I love my old pink aliens, but I have been fighting a scratched eye that burst Bella's eyeball for months now, and I finally am thinking I won't lose her. :roll:

Get a double rex/hairless if you really research it, not just because they are different and/or cute.


----------



## ration1802 (Sep 25, 2007)

I'm definatley on the side of our furless-friends. I love my furries but gosh, I think hairless are my true calling.

Yes, they have their own little 'issues' but I find that the benefits of having no hair outweigh their problems. Any lumps, bumps, abcesses, cysts etc can be spotted almost straight away. Skin problems? You can see if there's a problem from the beginning, rather than happening upon it later on in furries. (Or, that's how I justify it)
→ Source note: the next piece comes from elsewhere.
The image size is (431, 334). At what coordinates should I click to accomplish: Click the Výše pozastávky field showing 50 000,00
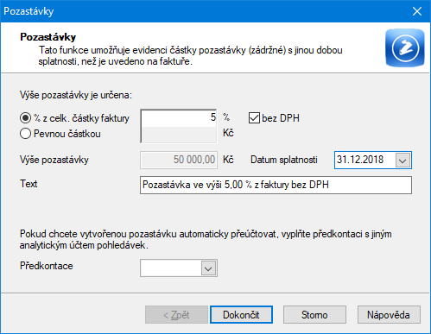pyautogui.click(x=179, y=160)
All in all, their fuzzless little booties are just irresistable. My current 4 are just .. adorable in all their fluffless squishiness lol


----------



## A1APassion (Jul 29, 2007)

need to add a "both" category because I love them all just the same.

If you don't have a hairless (i.e. naked, double rex, whatever... one without hair) please do you research. I know it was already said in this thread but I can't stress it enough.


----------



## Berks (May 15, 2007)

Oy! I love my hairless (double rex) as much as my furries. I dont have favorites *wink* but something about my little peach fuzz ball just melts my heart when ya look at those gigantic ears. I know they are normal size, but w/o the hair she looks a bit odd, as my husband says. But than again I could say something about every quirk each one of them have that I love, so I cant truly answer the poll


----------